Raksasa baterai China, CATL Co Ltd, pun telah mengatakan pada April bahwa baterai berbasis natrium atau senyawa garam akan mulai digunakan di beberapa kendaraan tahun ini.

“Ini adalah investasi yang serius. Hal ini meningkatkan kepercayaan diri mereka dengan mengatakan bahwa kami berada di sini untuk terus meningkatkan kapasitas guna mengkomersialkan teknologi ini,” kata Rory McNulty, analis riset senior di Benchmark Mineral Intelligence.

Jika produk natrium terbukti berhasil, baterai sodium-ion dapat membatasi konsumsi litium. Hal ini juga merupakan pengingat akan bahayanya upaya memperkirakan penggunaan logam dalam industri yang terus berkembang karena perusahaan mencari sel yang lebih murah dan efisien.

Riset BloombergNEF mengatakan natrium akan mengurangi sekitar 272.000 ton permintaan litium pada 2035, atau lebih dari 1 juta ton jika pasokan litium tidak dapat memenuhi penggunaan.

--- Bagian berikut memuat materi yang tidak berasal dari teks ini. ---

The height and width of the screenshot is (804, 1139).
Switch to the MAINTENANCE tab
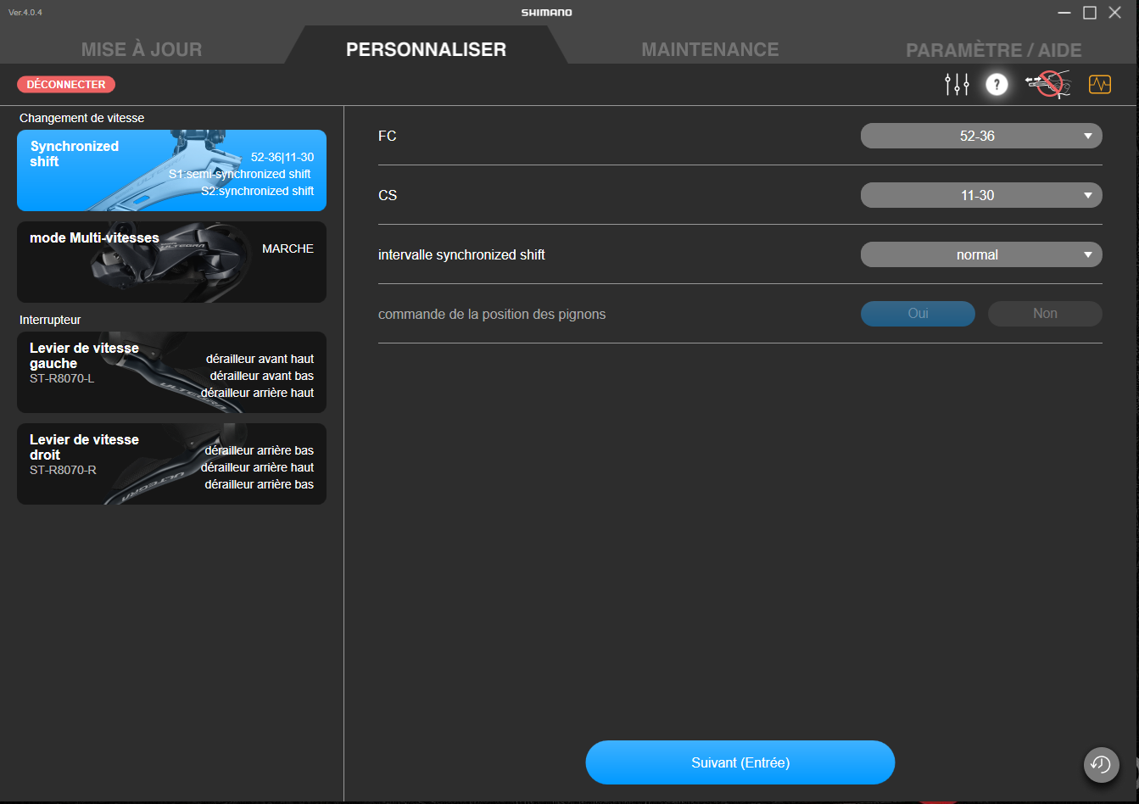click(710, 49)
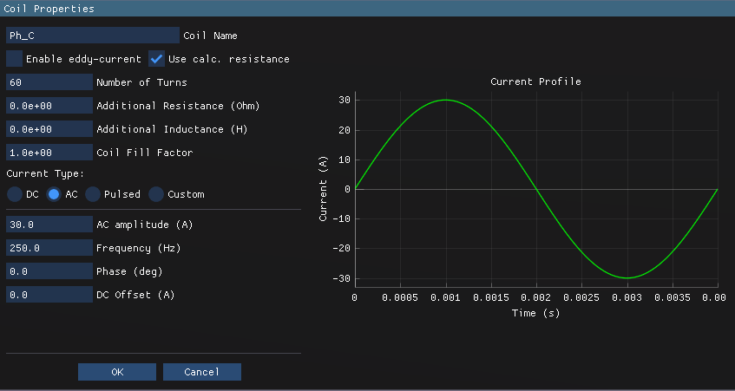The width and height of the screenshot is (735, 391).
Task: Click Additional Resistance input field
Action: (x=49, y=106)
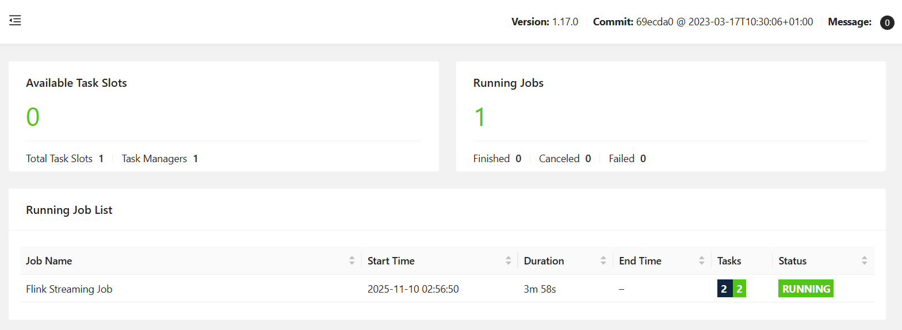The image size is (902, 330).
Task: Click the Message count badge
Action: click(x=887, y=23)
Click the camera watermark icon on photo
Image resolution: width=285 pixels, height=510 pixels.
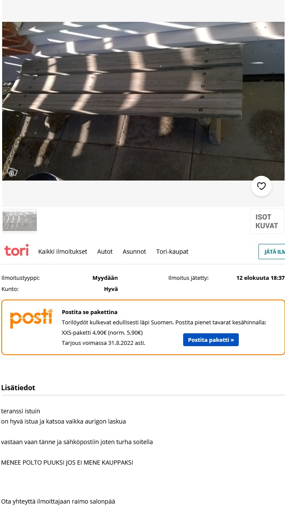(x=12, y=172)
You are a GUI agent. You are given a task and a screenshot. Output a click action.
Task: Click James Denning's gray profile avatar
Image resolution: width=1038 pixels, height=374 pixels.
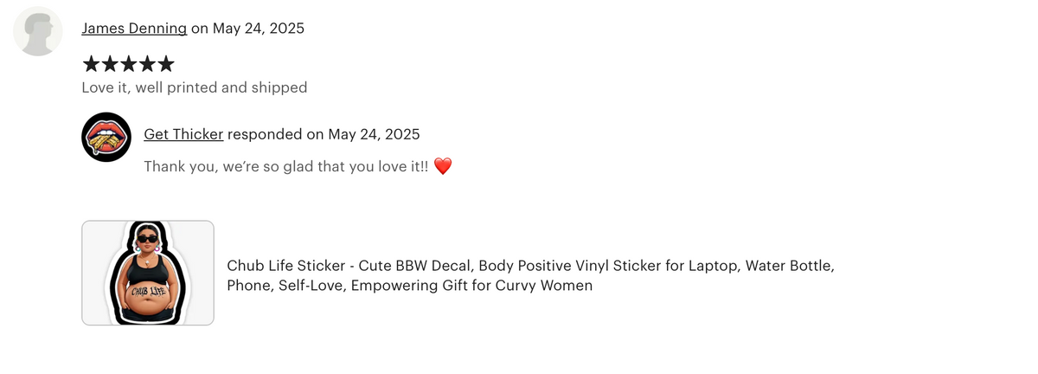tap(38, 32)
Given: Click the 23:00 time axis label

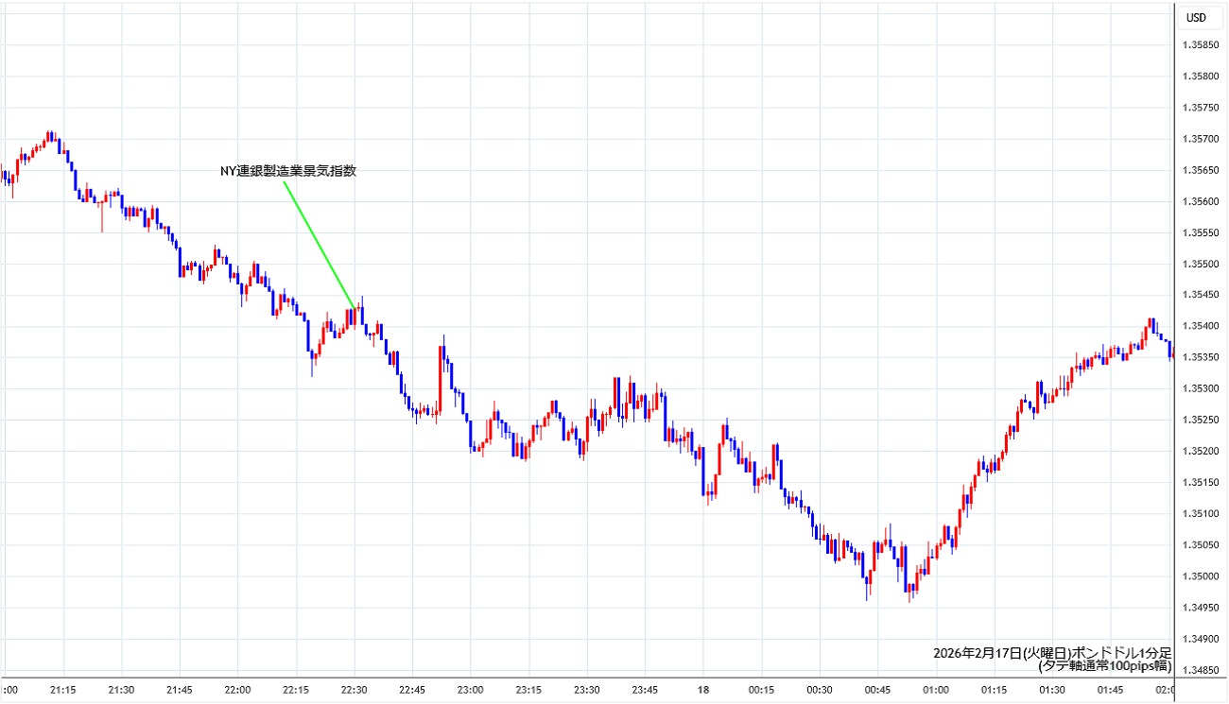Looking at the screenshot, I should (471, 690).
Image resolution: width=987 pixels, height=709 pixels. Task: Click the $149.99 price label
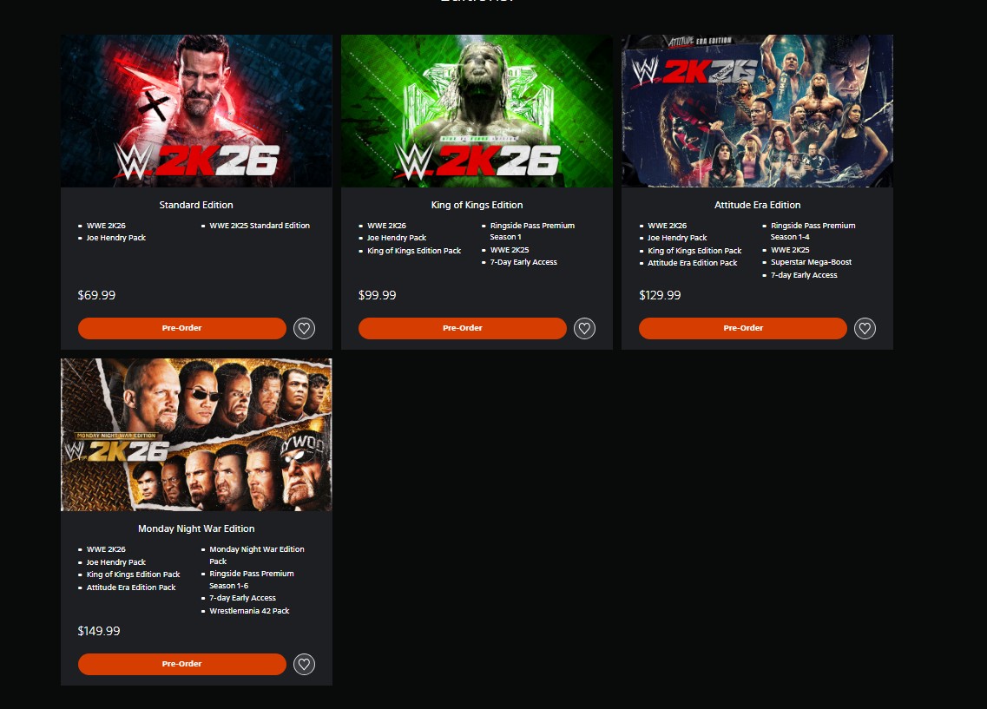(99, 631)
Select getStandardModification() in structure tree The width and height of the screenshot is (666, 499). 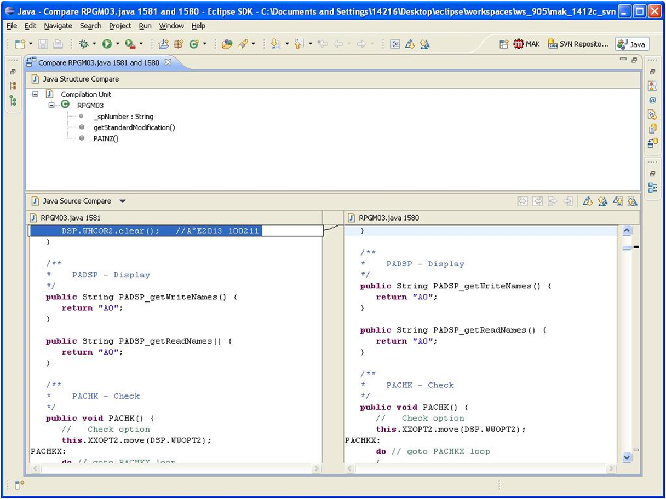point(134,127)
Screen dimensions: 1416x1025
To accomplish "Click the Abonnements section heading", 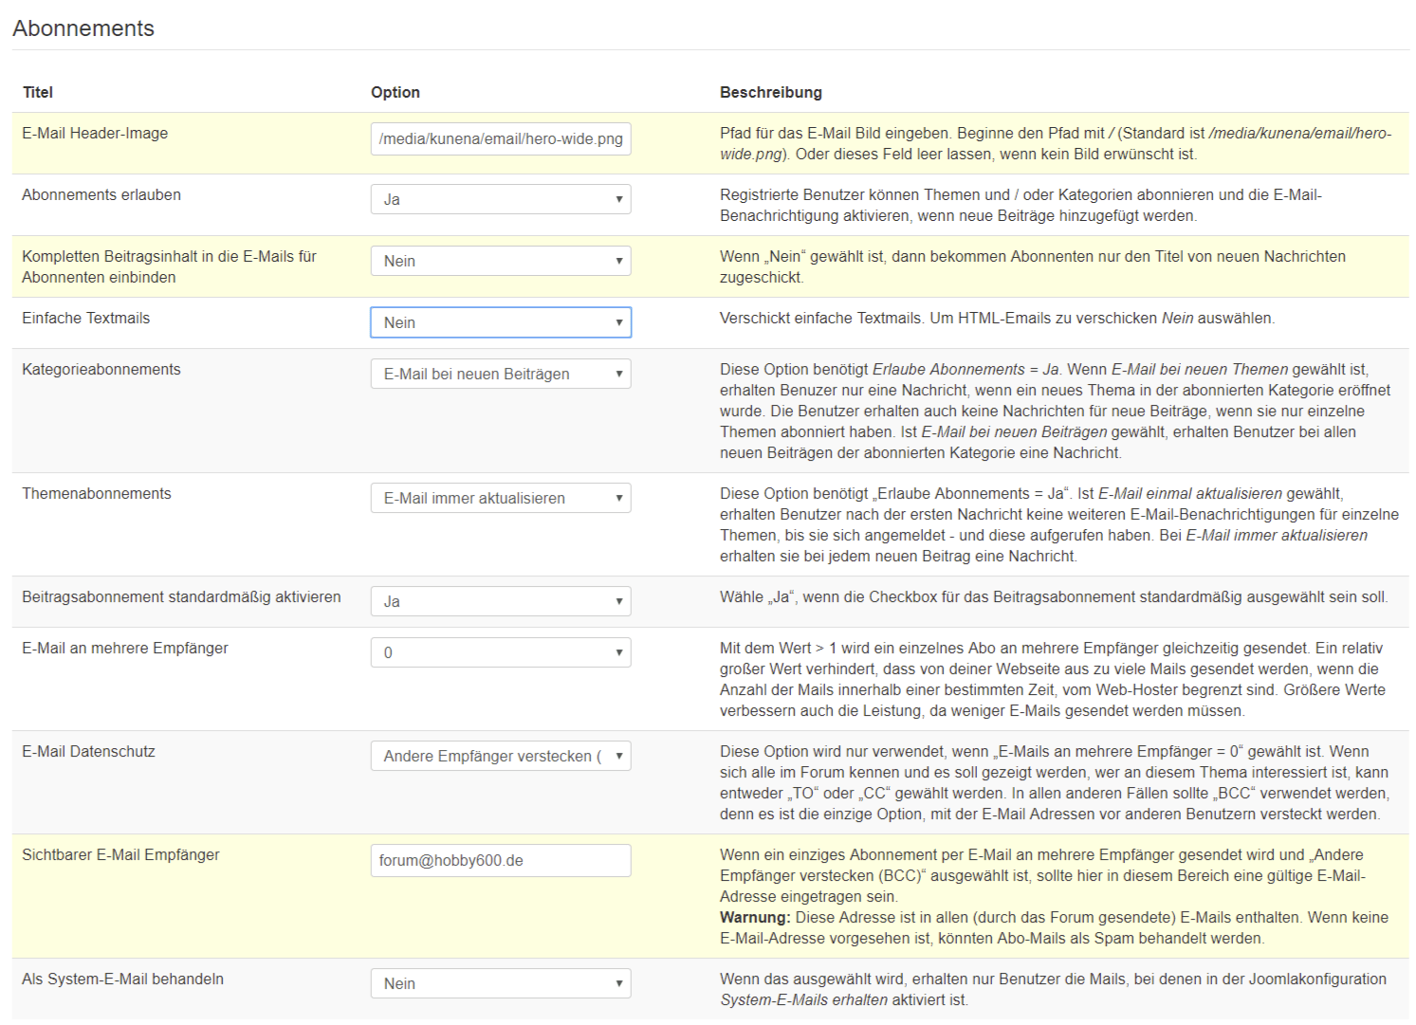I will tap(83, 28).
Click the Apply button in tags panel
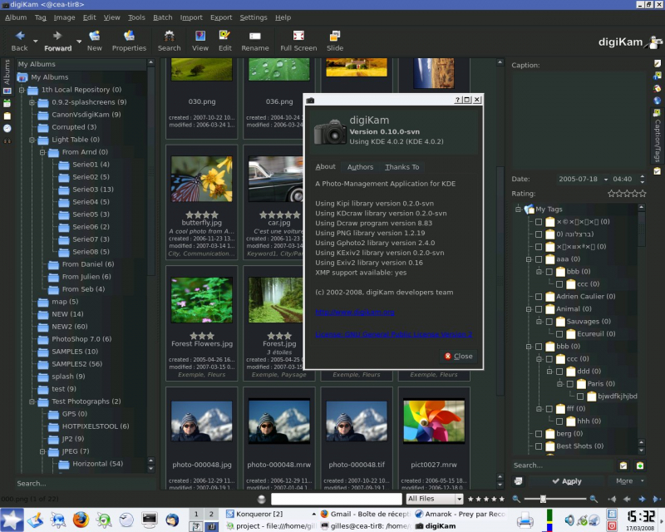Screen dimensions: 665x532 [x=565, y=480]
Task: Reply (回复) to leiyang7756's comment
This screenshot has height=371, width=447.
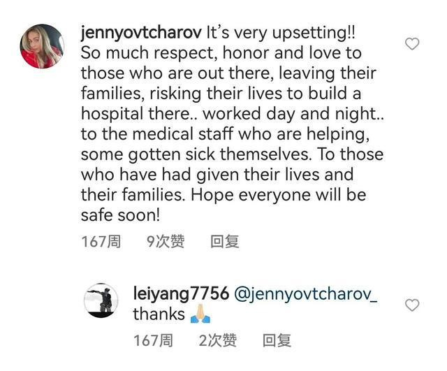Action: [277, 340]
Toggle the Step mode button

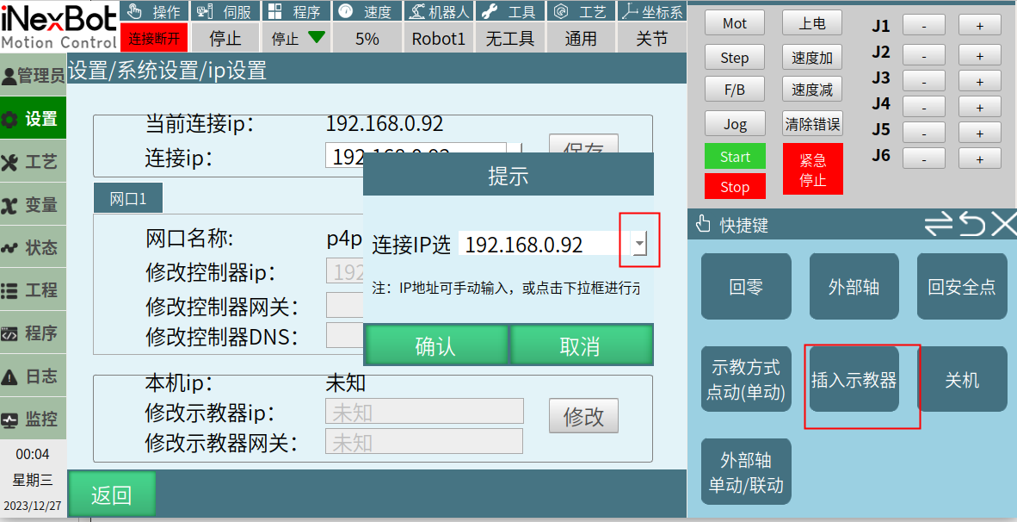tap(734, 58)
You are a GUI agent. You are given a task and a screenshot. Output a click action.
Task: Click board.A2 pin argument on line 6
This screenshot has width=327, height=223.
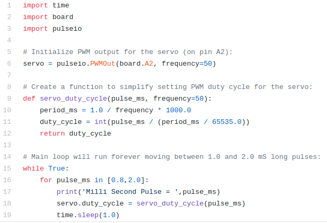[136, 64]
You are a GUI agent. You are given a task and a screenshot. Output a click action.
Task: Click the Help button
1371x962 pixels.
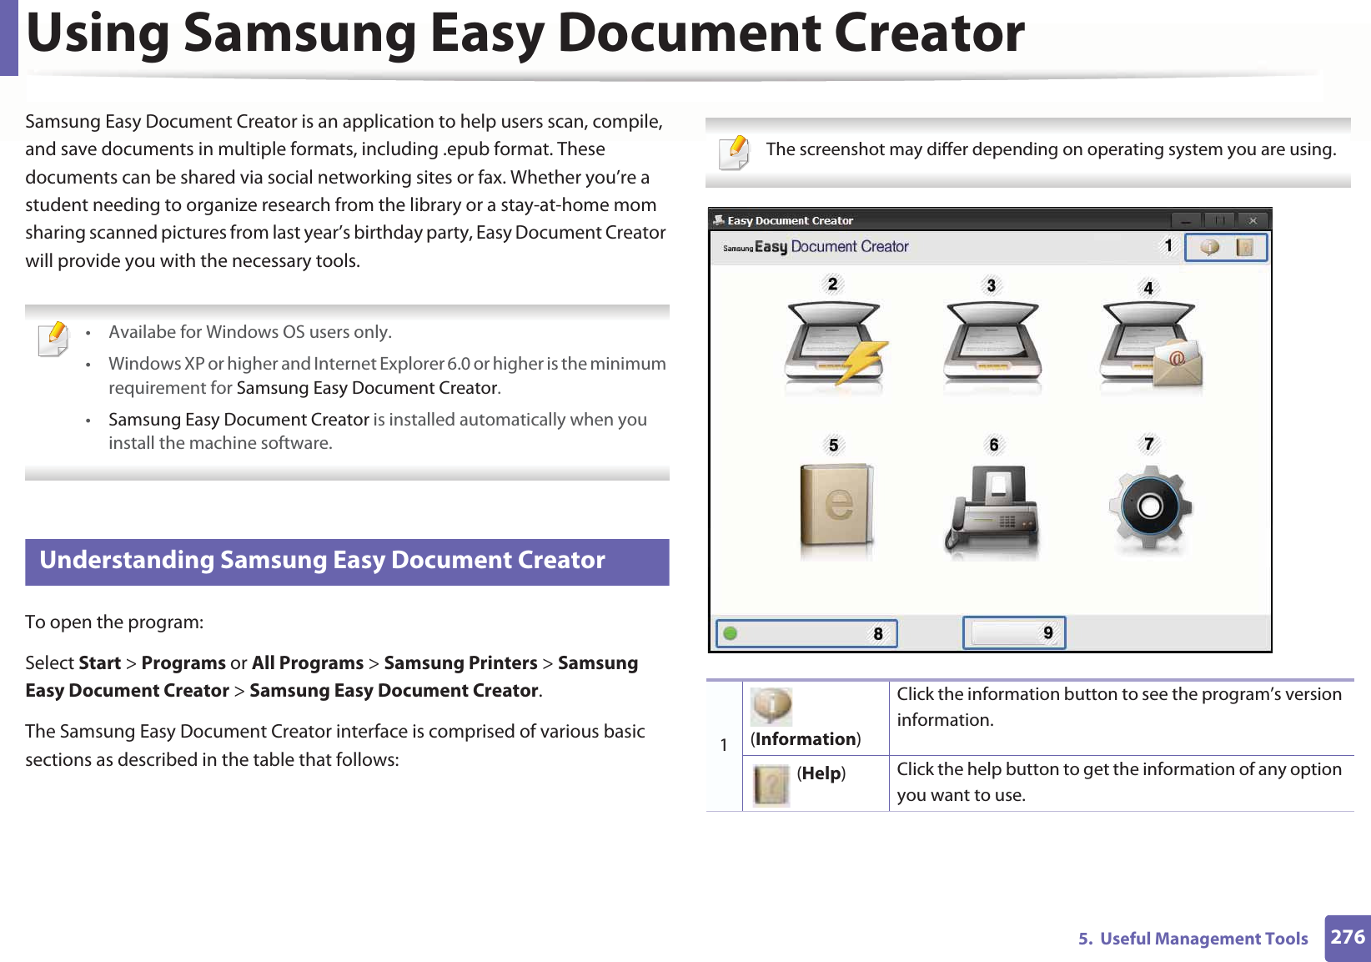[1245, 247]

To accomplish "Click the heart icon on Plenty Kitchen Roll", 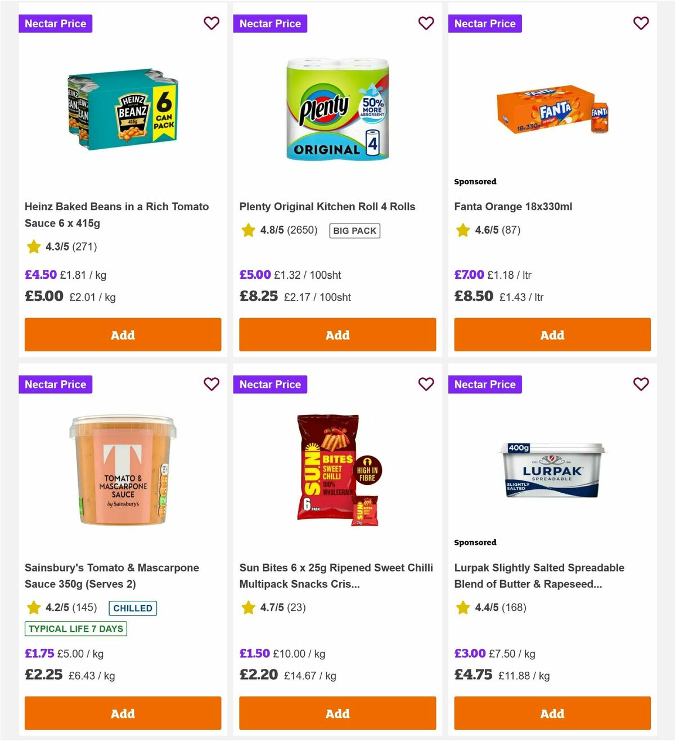I will 426,23.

“Perubahan pada campuran logam dalam baterai telah mengubah prospek penawaran dan permintaan serta menurunkan harga [komoditas logam]. Kobalt dan nikel – yang beberapa tahun lalu terlihat menghadapi kekurangan jangka panjang – perkiraan permintaannya direvisi karena munculnya sel-sel yang tidak menggunakannya. Dan potensi perubahan harga yang besar terutama terlihat pada litium,” papar riset itu, akhir tahun lalu.